Biography

Swedish/British choreographer Alexandra Wingate (b.1981) works as a choreographer, performer, dramaturg, producer and as a process facilitator. She lives on the west coast of Sweden in an eco-village and often works in Göteborg, Bergslagen and in Norwegian Sápmi. 

As a choreographer she works with performance for stage, dance film, performance installation and participatory performance. She does this as part of a non-hierarchical collective, as the leader of a team and sometimes as a co-creator in someone else’s project.

Wingate is committed to in-depth artistic research and to in-depth collaborations. She values long-term sustainability and often collaborates with the same people. She has ongoing collaborations with dance artists Ina Dokmo, Lena Kimming, Elle Sofe Sara and Liv Schellander. All whom she met while studying dance in London. Beyond that she has often collaborated with composer Cha Blasco, director, light and sound designer Eric Sjögren, visual artist Máret Ánne Sara and artist and director Josefina Björk. She also likes to stay with the same research for a long time producing several different works stemming from the same exploration. Examples of this are Animalarium, The Atlas Club and Kill a Cat Show. 

In her early work, developed during her BA and MA studies at Trinity Laban Conservatoire of Music and Dance in London, she was interested in how the cognitive processes of forming emotions and conscious thought relate to the process of choreography and induvidual as well as group improvisation.
Choreographic strategies developed during this period were building systems or mechanisms of behaviour (not form) that by being repeated would create a choreographic structure(s).
Improvisation and score building as the main technique for developing and performing work as well as a strong focus on the co-authorship together with the dancers remains a foundational part of her practice.
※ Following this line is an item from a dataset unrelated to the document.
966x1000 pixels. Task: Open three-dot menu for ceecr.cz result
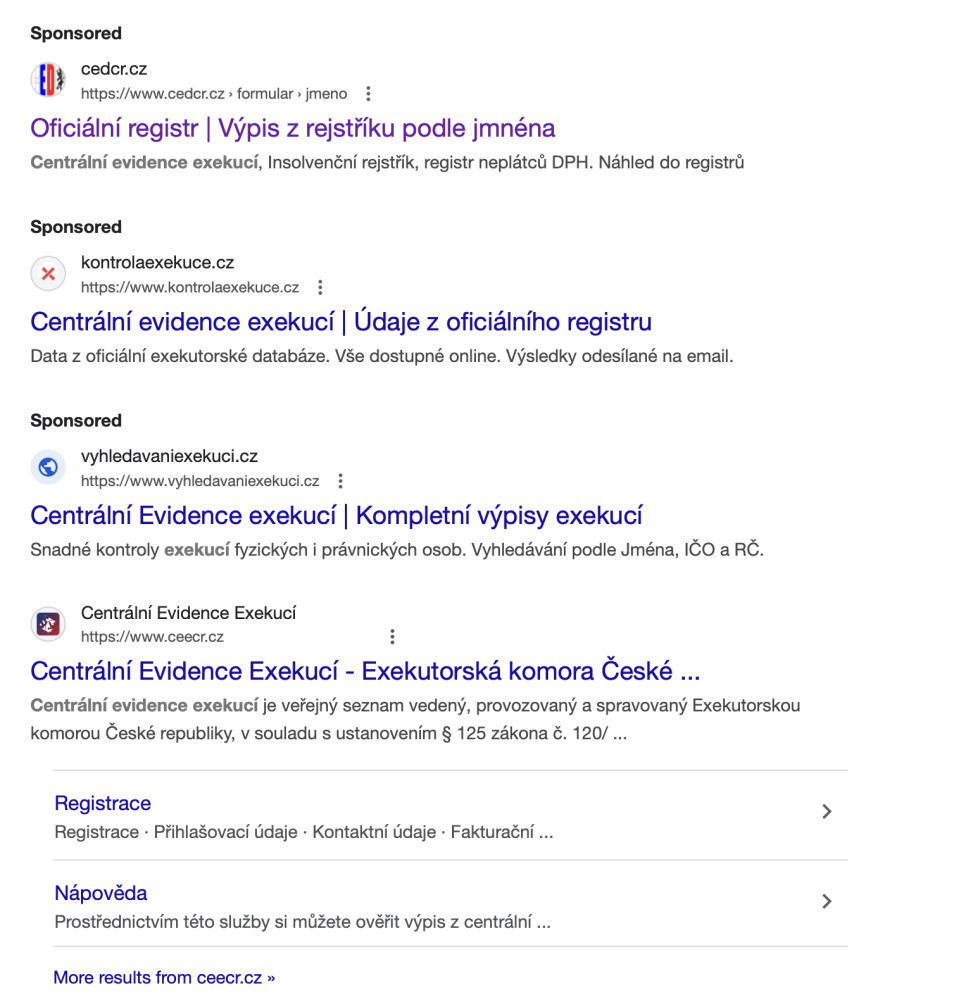(x=392, y=637)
A strategy for her more recent work is to use commonly known movement languages. And from that develop a (dance)movement language specific to each work. An example of such a starting point is the “catwalk” walk. Here Wingate is interested in how one can create meaning within a very limited movement material. By creating an improvisation score that processes the material with repetition and small changes in placement and dynamics to manipulate the meaning of the various symbols in the material. It can be completely deconstructed and reduced to abstract details or exist in its full and recognizable form. This allows the dancer to in the moment, via the improvisation score, change and mutate the meaning of the material. Opening it up to say something about the cultural phenomenon the original material was connected to. Example: to use the movement language of the “catwalk” to open a discussion about the performance of femininity, etc. Often Wingate uses the repetitive as a strong presence and as a contrast to the subject’s presence and expression of will. The repetitive mechanical properties of an ”automata”, copy or lifeless object can be irresistibly comic while at the same time evoking a feeling of the eerie. She also has an idea that using a commonly known movement language can, through the audience recognising it, create more connection to the subject matter of the work.
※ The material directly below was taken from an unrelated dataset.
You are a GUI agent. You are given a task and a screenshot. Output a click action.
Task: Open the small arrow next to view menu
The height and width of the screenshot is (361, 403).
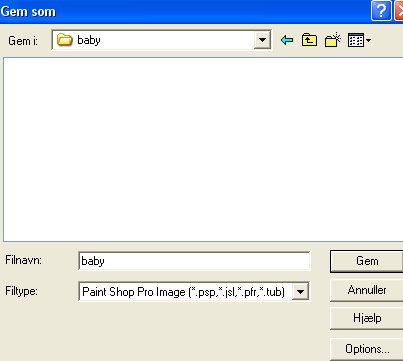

Connected to this is an interest in how culturally conditioned symbols, icons, ideas, ideologies, etc. are internalized and become an invisible part of a human being and of a society. How this can be both experienced as an external pressure put on us and as an invisible internal process. Wingate thinks it is both interesting and important to understand how ”culture” shapes who we are, what we feel and how we express ourselves.

Collecting and working with clothes is a central part of many of Wingate´s works. The aesthetics of the costume, the texture of the material, their associations and personal history are all starting points to compose outfits and movement materials. 

Wingate also has experience as a producer, method developer and process facilitator for interdisciplinary, intercultural and community art processes within the framework of her own workshop format Kind of like this, as a part of Ställberg gruva and more recently for Dáiddádallu Sámi Arts Collective in Kautokeino, Norway. Wingate is drawn to this work because she has a great curiosity towards the creative process and how different artists individually or in groups create work. And she deeply enjoys being a part of supporting and creating lasting structures for other artists to explore, produce and present work.

In addition to her work in the art field Wingate has since 2014 worked with children and youth with neuropsychological diagnosis. The motivation to start this work was a basic need to earn money. However, she has stayed with this work as it has become an expansion of her practice. There is a mirroring in the tools used to work with improvisation and performing, in how you have to expand your ability to emphatically “listen” and to discern structures in a wordless space when communicating, playing and supporting people who have a neuropsychological diagnosis. 

When not working she likes to “dega” (to be a dough, a Swedish term for seriously and unpurposefully relaxing), listening to podcasts, watching fantasy or science fiction shows or exploring the landscape with the dogs Ilja and Misha.